The 1-year quit rate was 9.9% in the NRT arm and 18.0% in the e-cigarette arm (risk ratio 1.83, 95% confidence interval 1.30 to 2.58; p < 0.001). The e-cigarette arm had significantly higher validated quit rates at all time points. Participants in the e-cigarette arm showed significantly better adherence and experienced fewer urges to smoke throughout the initial 4 weeks of their quit attempt than those in the NRT arm, and gave their allocated product more favourable ratings. They were also more likely to be still using their allocated product at 1 year (39.5% vs. 4.3%, χ2 = 161.4; p < 0.001). Participants assigned to e-cigarettes reported significantly less coughing and phlegm at 1 year than those assigned to NRT (controlling for smoking status). A detailed economic analysis confirmed that, because e-cigarettes incur lower NHS costs than NRT and generate a higher quit rate, e-cigarette use is more cost-effective.

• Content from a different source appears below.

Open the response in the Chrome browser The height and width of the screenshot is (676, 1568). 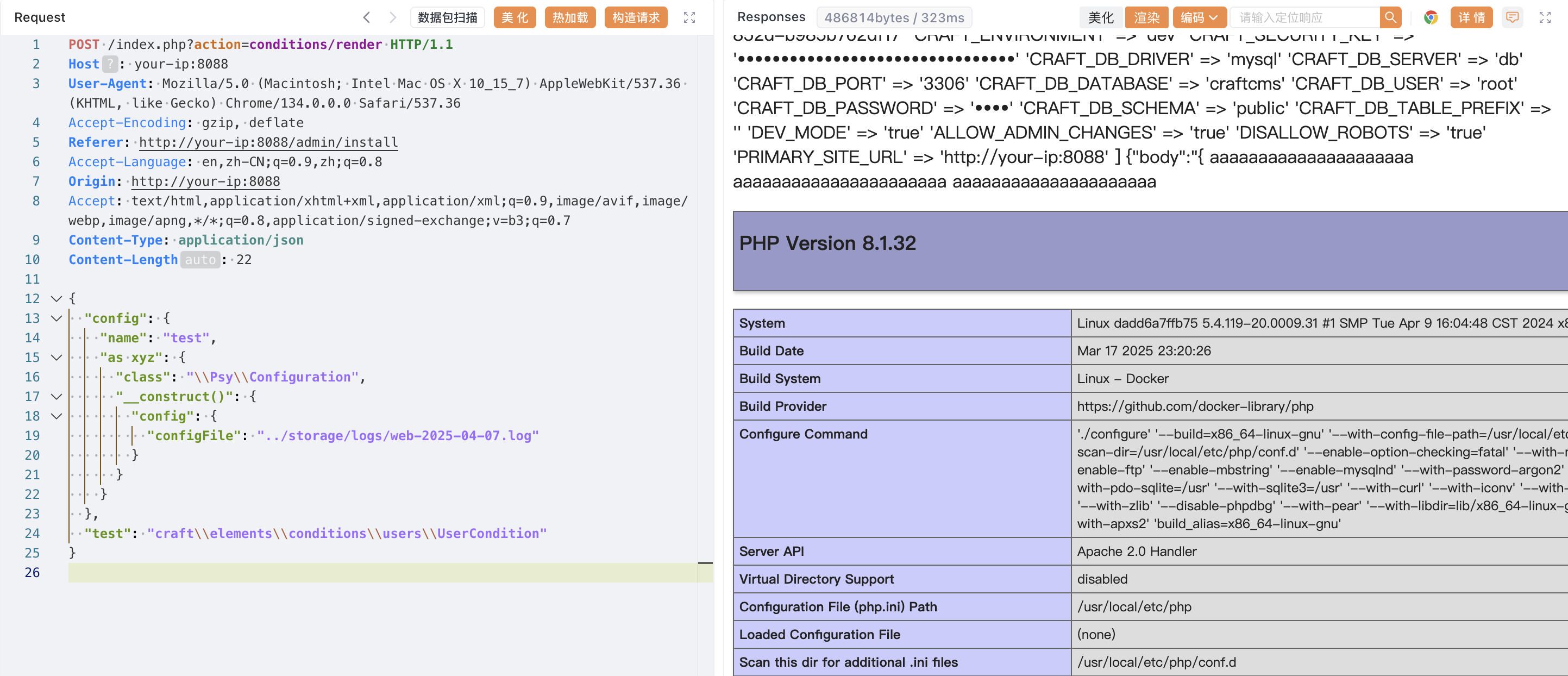(1431, 18)
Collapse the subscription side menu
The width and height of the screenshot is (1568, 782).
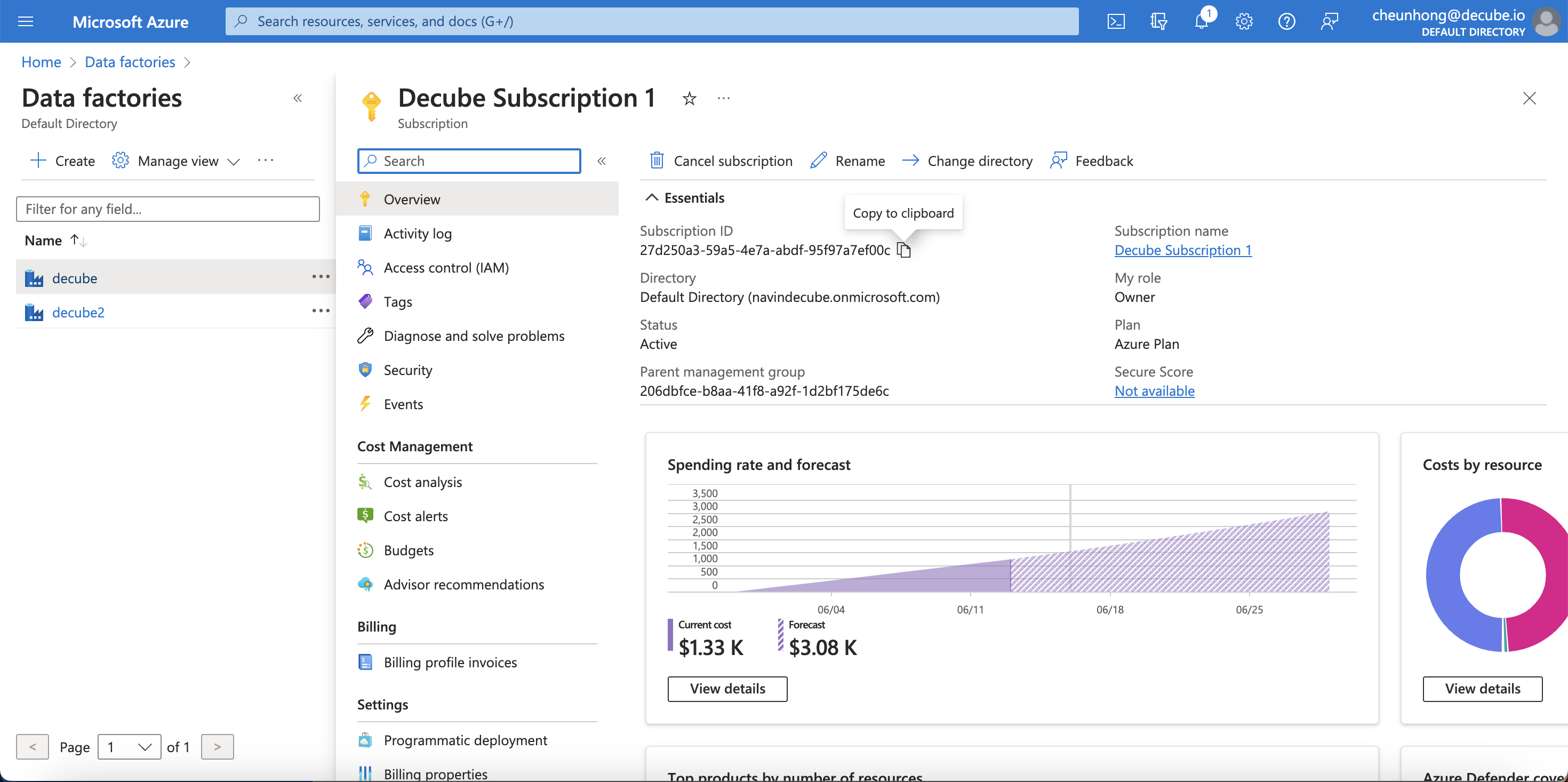tap(602, 161)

The results may not be generalisable to other types of smokers or settings, or to cartridge-based e-cigarettes.
Within the context of multisession treatment for smokers seeking help, e-cigarettes were significantly more effective than NRT. If SSSs provide e-cigarette starter packs, it is likely to boost their success rates and improve their cost-efficacy.
The efficacy of e-cigarettes provided with different levels of support will show whether smokers should be encouraged to switch to vaping within support services or whether e-cigarettes can be recommended with less intensive or no support.
Current Controlled Trials ISRCTN60477608.
This project was funded by the National Institute for Health Research (NIHR) Health Technology Assessment programme and will be published in full in Health Technology Assessment; Vol. 23, No. 43. See the NIHR Journals Library website for further project information. The trial was supported by the Cancer Research UK Prevention Trials Unit (grant A16893).
Alarge number of smokers in the UK have stopped smoking with the help of e-cigarettes, but it is not known if e-cigarettes are as helpful as stop smoking medications that are provided by the UK Stop Smoking Services (SSSs). This information is needed to decide whether or not SSSs should include e-cigarettes among their treatment options. A total of 886 smokers who were seeking help with quitting and did not mind whether they would use nicotine replacement therapy (NRT), such as nicotine patches, or e-cigaretteswere recruited at three SSSs. The smokers were randomly allocated (by chance) to receive weekly behavioural support and either a NRT of their choice (a single NRT product or product combinations) (n = 447) or a starter pack of e-cigarettes (n = 439). The trial ran from May 2015 to February 2018. The participants were followed up for 1 year to see how many stopped smoking in each group. Smokers using e-cigarettessuffered less cigarette withdrawal discomfort early on and had higher quit rates at all time points. At 1 year, 10% of participants in the NRT trial arm had been abstinent for the whole year, compared with 18% in the e-cigarette arm; regarding abstinence for at least 6 months, the figures were 12% in the NRT arm and 21% in the e-cigarette arm. Of interest, coughs and phlegm production also reduced more in people quitting with e-cigarettes than those quitting with NRT. This supports previous reports suggesting that an ingredient in e-cigarettes (i.e. propylene glycol) may protect vapers from airborne infections. E-cigarette starter packs cost much less than NRT and so, if SSSs provide them, their use is likely to boost the success rates and reduce the costs of SSSs.